**WORK TO DO:**
Rewrite every line of the listing below as a numbered list, skipping blank lines. Leave the pictures out of your answer.

########################################

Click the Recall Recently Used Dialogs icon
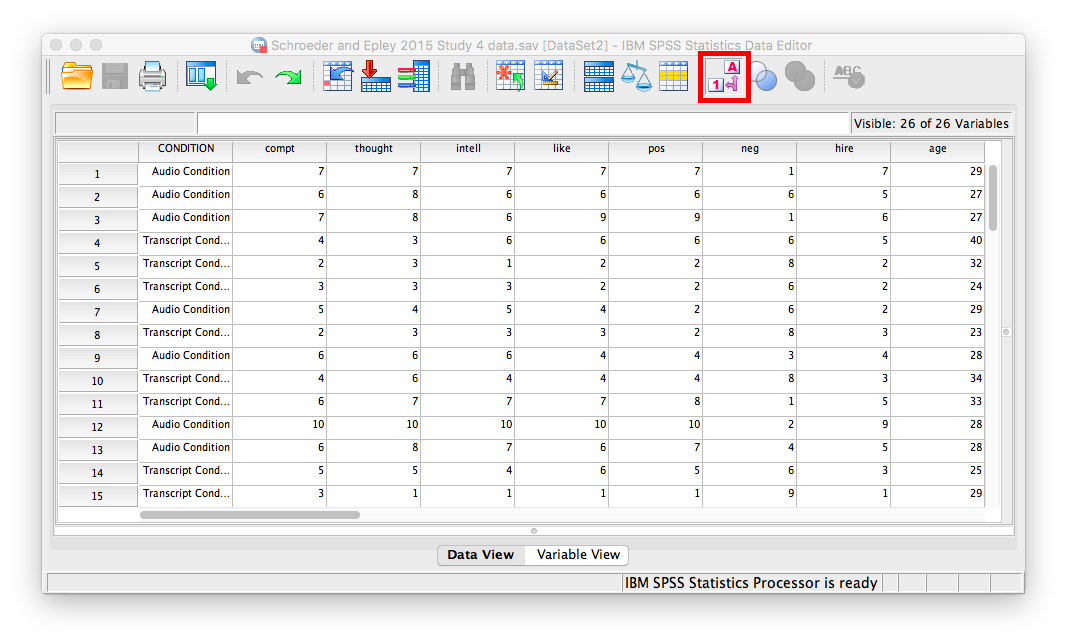 click(201, 76)
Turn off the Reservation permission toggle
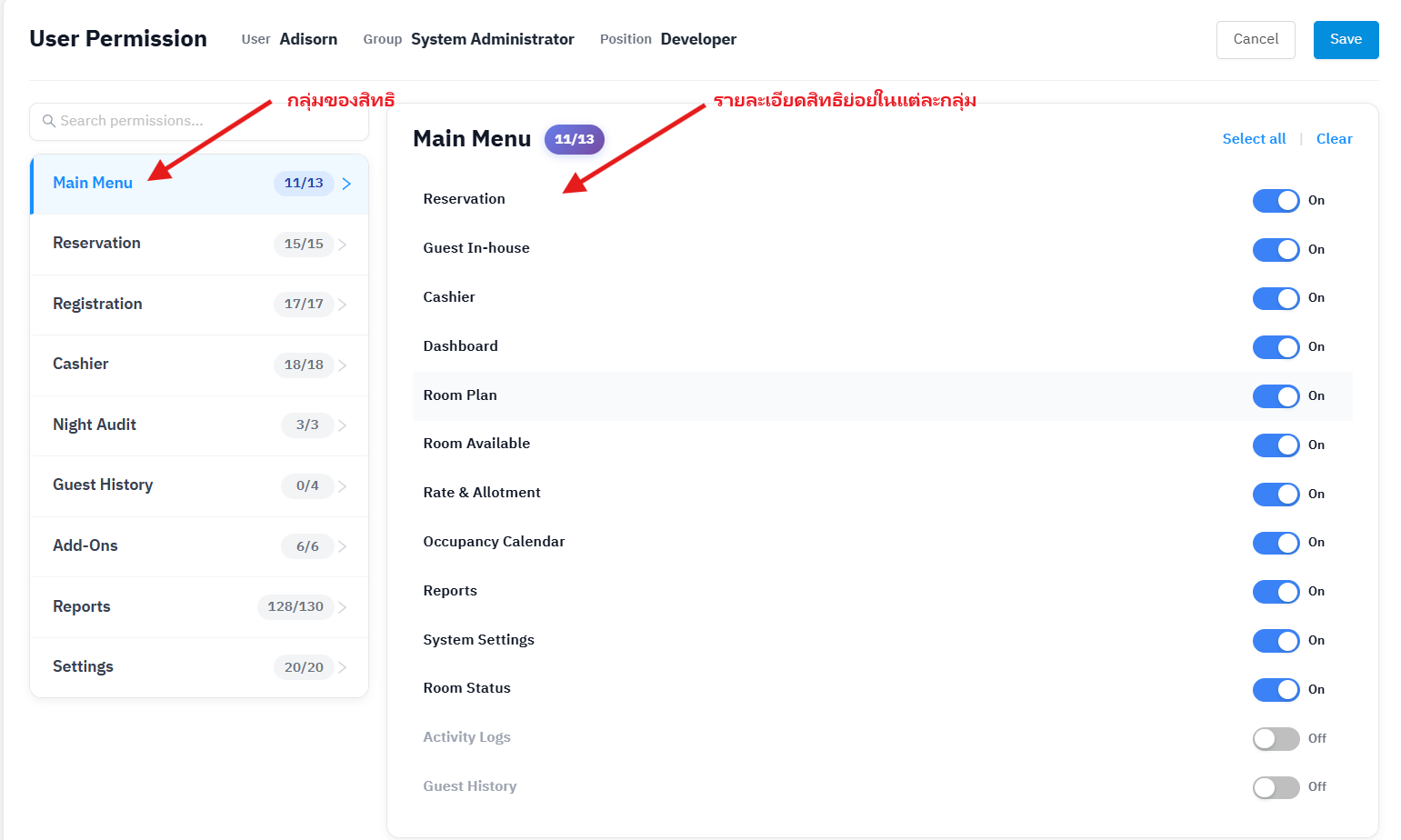1401x840 pixels. 1276,201
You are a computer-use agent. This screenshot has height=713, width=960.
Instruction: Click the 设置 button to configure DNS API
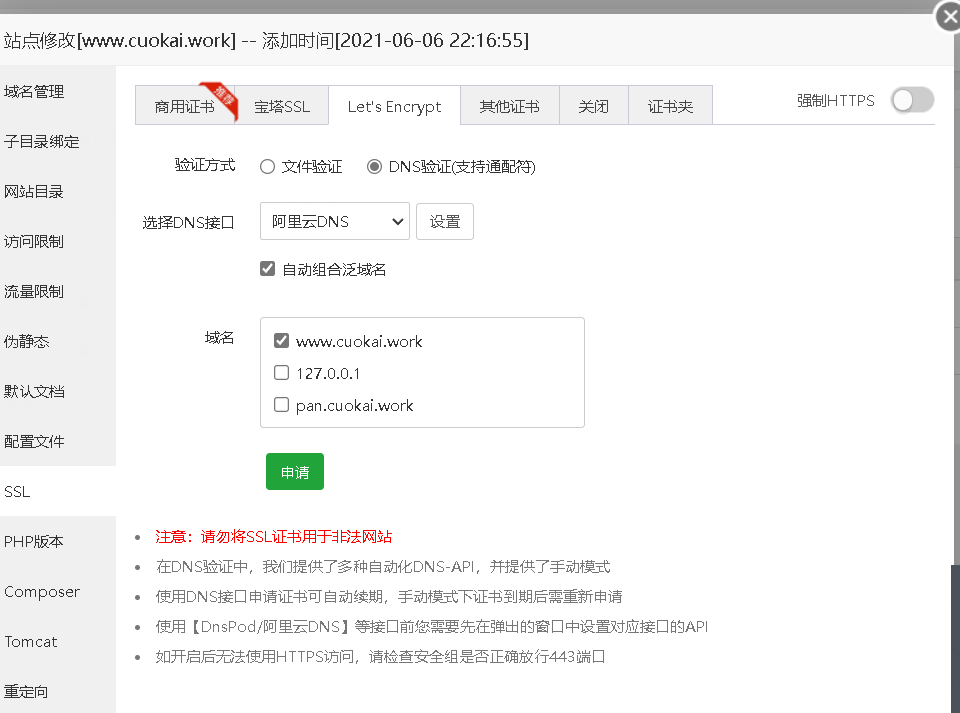445,221
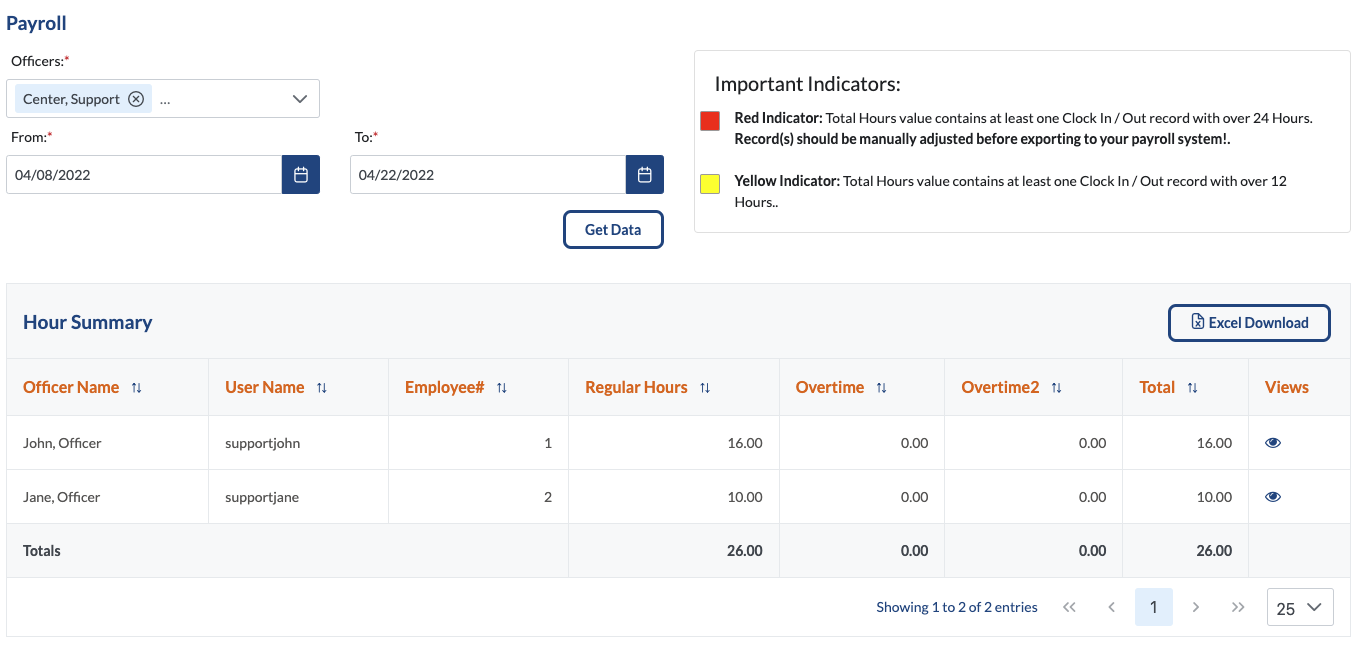Screen dimensions: 1362x647
Task: Download the Excel report
Action: [1249, 323]
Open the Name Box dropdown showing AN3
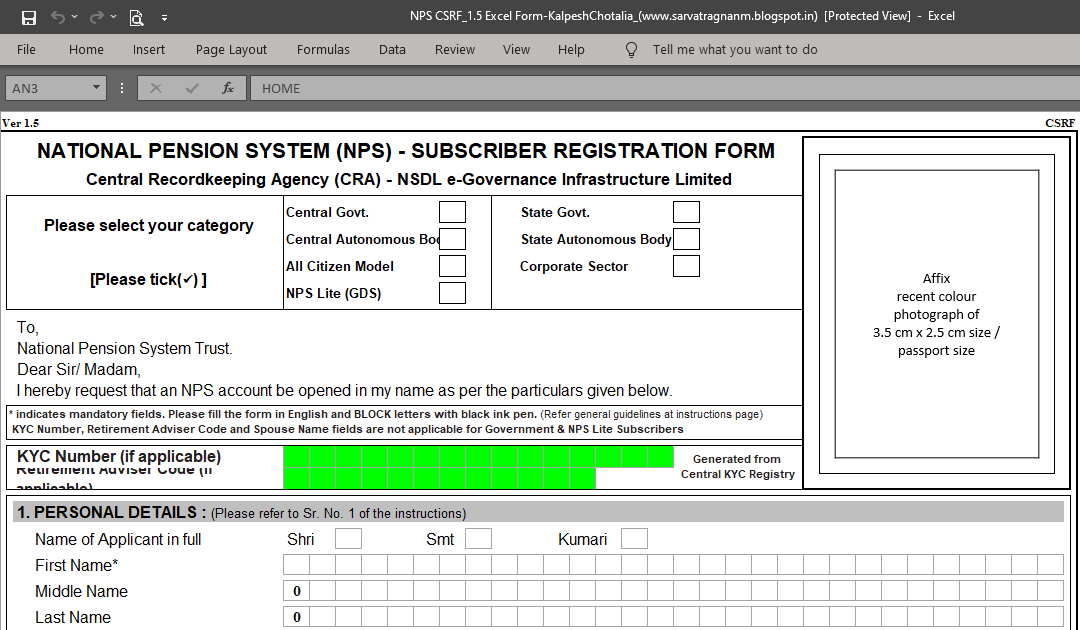The height and width of the screenshot is (630, 1080). coord(96,88)
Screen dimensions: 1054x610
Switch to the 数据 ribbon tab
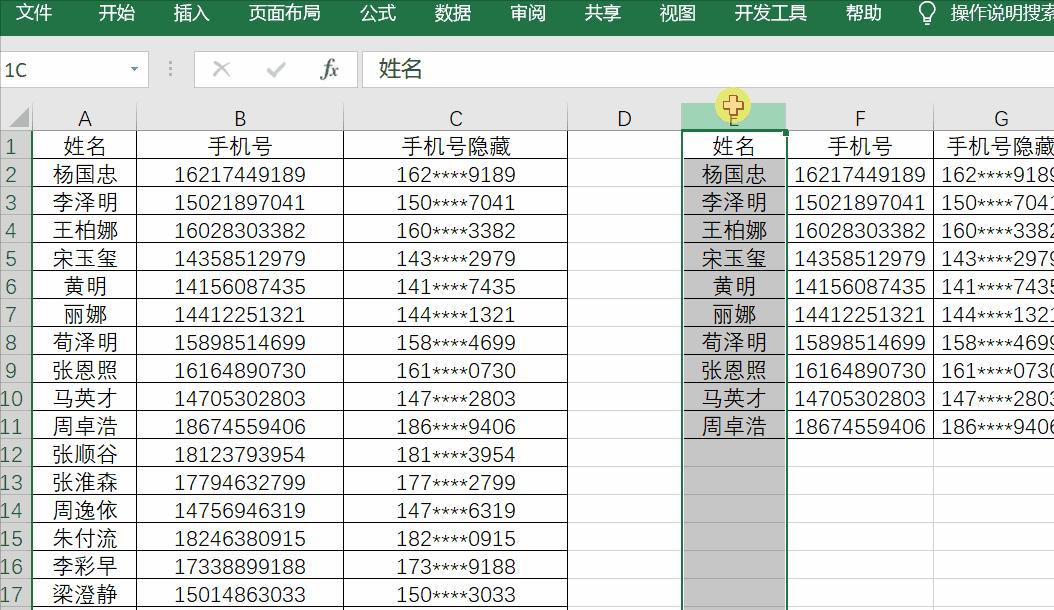click(452, 14)
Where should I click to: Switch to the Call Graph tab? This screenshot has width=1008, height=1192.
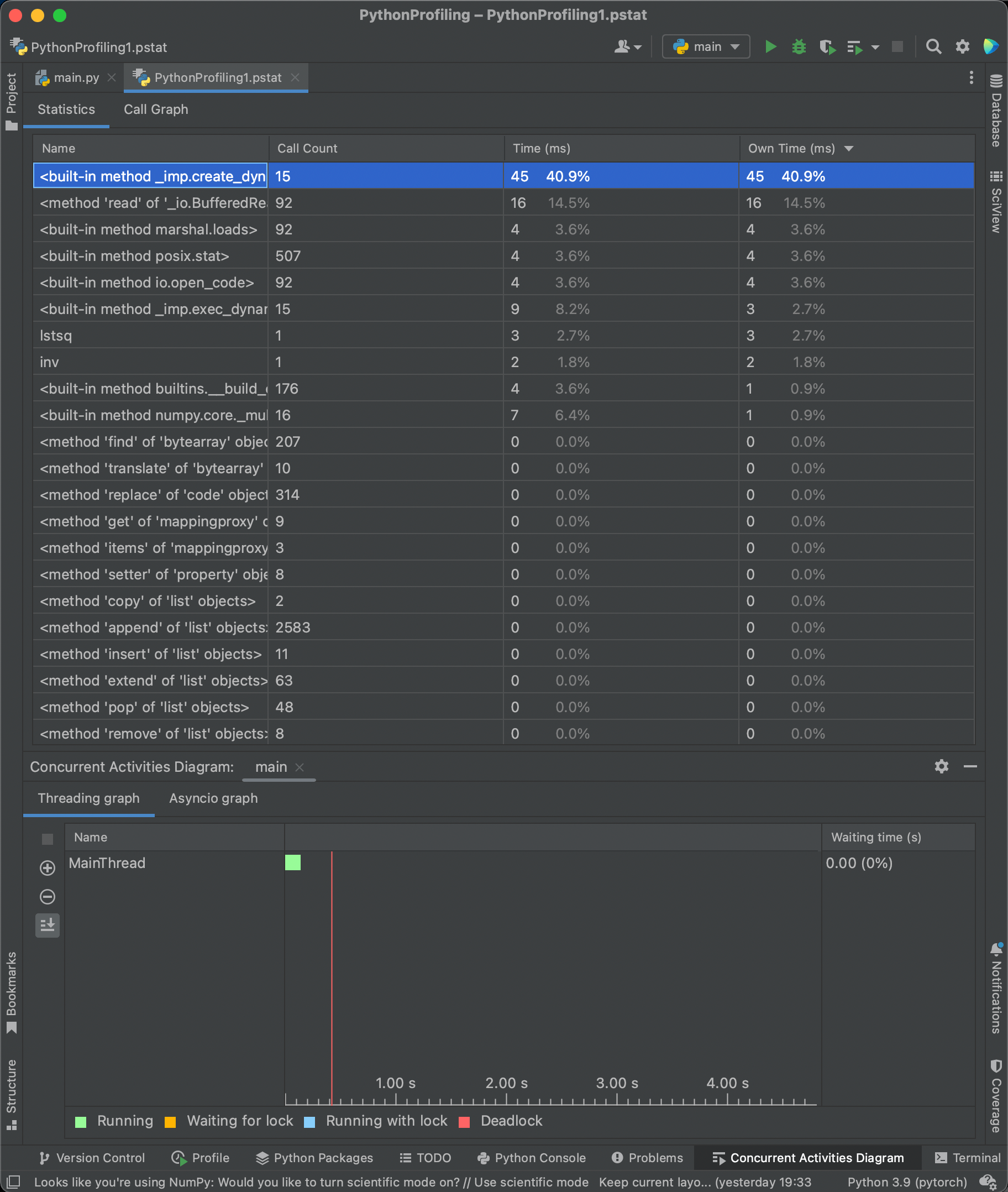(x=155, y=109)
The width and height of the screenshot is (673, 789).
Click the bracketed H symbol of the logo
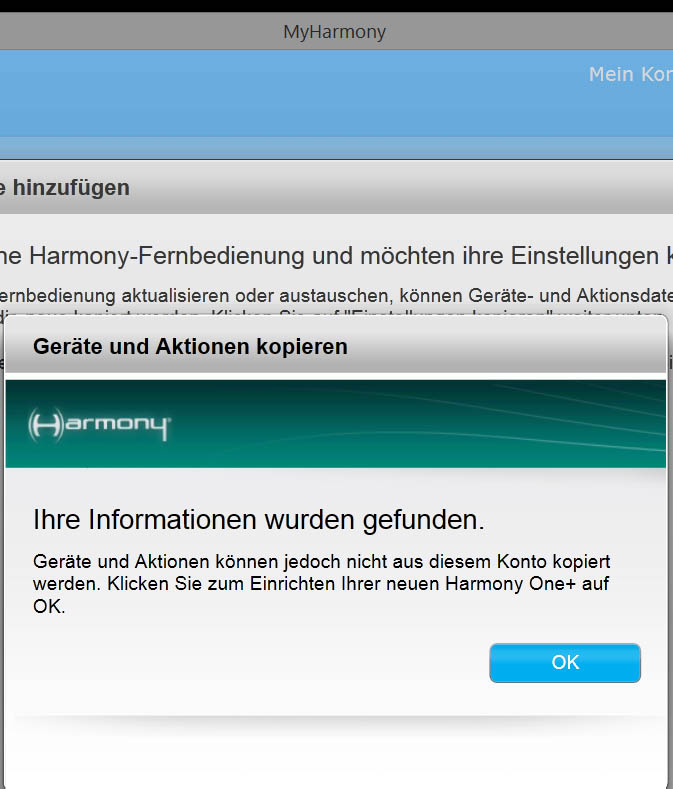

########################################

**SOLUTION TO THIS TASK:**
1. Click the Recall Recently Used Dialogs icon
2.  click(201, 76)
3. Turn off the Reservation permission toggle
4. 1401x840 pixels. 1276,201
5. You are a computer-use agent. This screenshot has height=713, width=960.
6. Instruction: Click the 设置 button to configure DNS API
7. 445,221
8. Screen dimensions: 1362x647
9. Task: Download the Excel report
10. Action: [1249, 323]
11. Open the Name Box dropdown showing AN3
12. The height and width of the screenshot is (630, 1080). coord(96,88)
13. Screen dimensions: 1054x610
14. Switch to the 数据 ribbon tab
15. click(452, 14)
16. Where should I click to: Switch to the Call Graph tab? This screenshot has width=1008, height=1192.
17. (x=155, y=109)
18. The width and height of the screenshot is (673, 789).
19. Click the bracketed H symbol of the logo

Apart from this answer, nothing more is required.